DOCUMENT EXCERPT:
%%

Exhibition – David Goldblatt | Johannesburg 1948 – 2018 (Goodman Gallery)

Exhibition, Goodman Gallery, London, until 25th August 2020 
David Goldblatt | Johannesburg 1948 – 2018

Header image: Margaret Mcingana, who later became famous as the singer Margaret Singana, at home, Sunday afternoon, Zola, Soweto, October 1970

Born in 1930 in Randfontein, David Goldblatt’s photography captured a reality of living through South African apartheid that was never shown on the news, his images conveying a very real picture of life and the people in his homeland; he is famously quoted as saying, “I was drawn not to the events of the time but to the quiet and commonplace where nothing ‘happened’ and yet all was contained and imminent”.

Domestic worker on Abel Road, Hillbrow, March 1973

His interest in taking photographs started at a young age, but running the family business sidelined his pursuits behind the camera until 1963, when he sold the company to focus solely on a career in photography. Having become a part of numerous artistic circles in Johannesburg, he was able to integrate with a wide range of groups in the community which, in turn, allowed him access to shoot in situations and capture portraits where others couldn’t. As his love for photography grew, Goldblatt founded the Market Photography Workshop to allow for visual literacy and photographic skills to be taught to the younger generation. He went on to receive numerous awards and honorary doctorates and to have his work exhibited worldwide.

%%

DATA SHOWN:
%%

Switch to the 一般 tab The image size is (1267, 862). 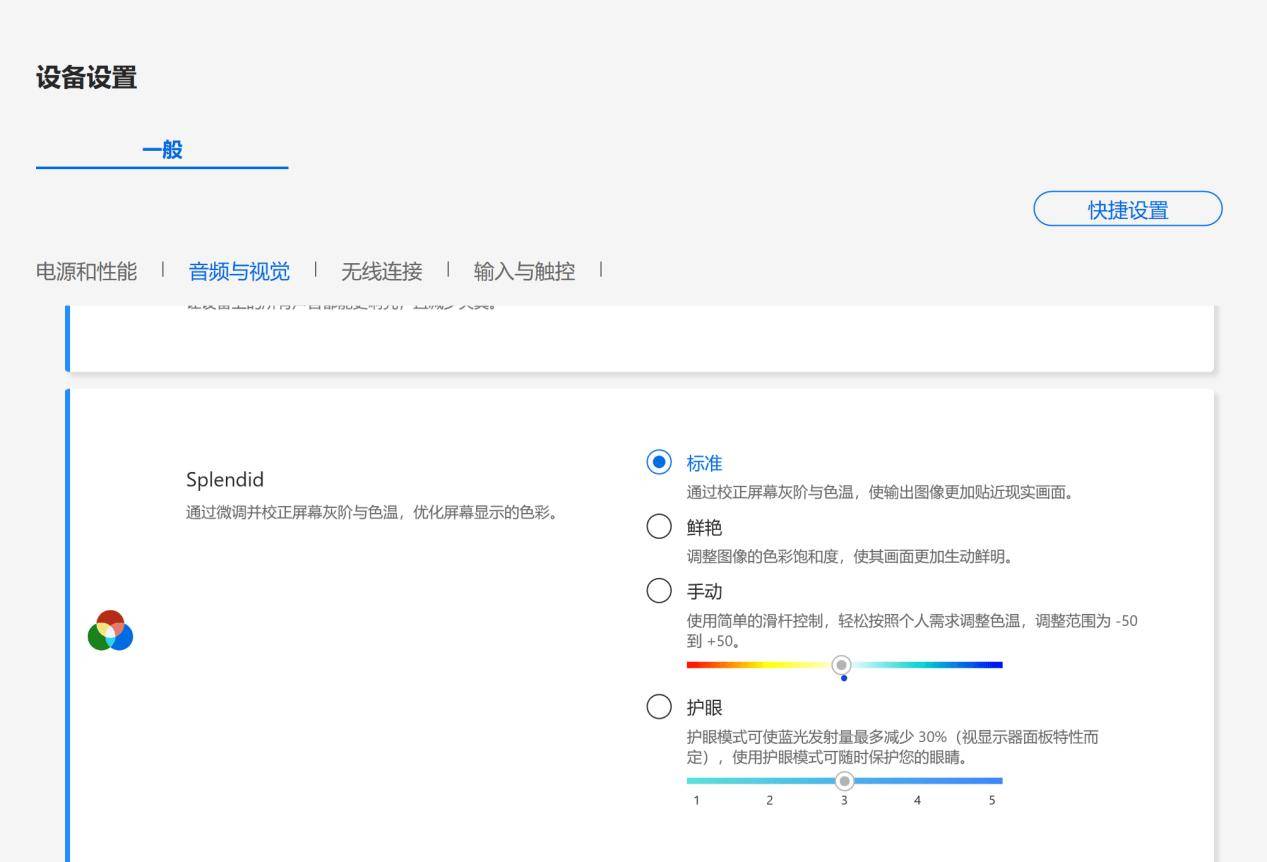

%%

TO DO:
A. List every distinct year that appears in the Goldblatt exhibition text, in order of first appearance.
B. Write out the passage of the Goldblatt exhibition text starting with "His interest in" and going on through "work exhibited worldwide.", word for word.

COMPLETE ANSWERS:
A. 1948, 2018, 2020, 1970, 1930, 1973, 1963

B.
His interest in taking photographs started at a young age, but running the family business sidelined his pursuits behind the camera until 1963, when he sold the company to focus solely on a career in photography. Having become a part of numerous artistic circles in Johannesburg, he was able to integrate with a wide range of groups in the community which, in turn, allowed him access to shoot in situations and capture portraits where others couldn’t. As his love for photography grew, Goldblatt founded the Market Photography Workshop to allow for visual literacy and photographic skills to be taught to the younger generation. He went on to receive numerous awards and honorary doctorates and to have his work exhibited worldwide.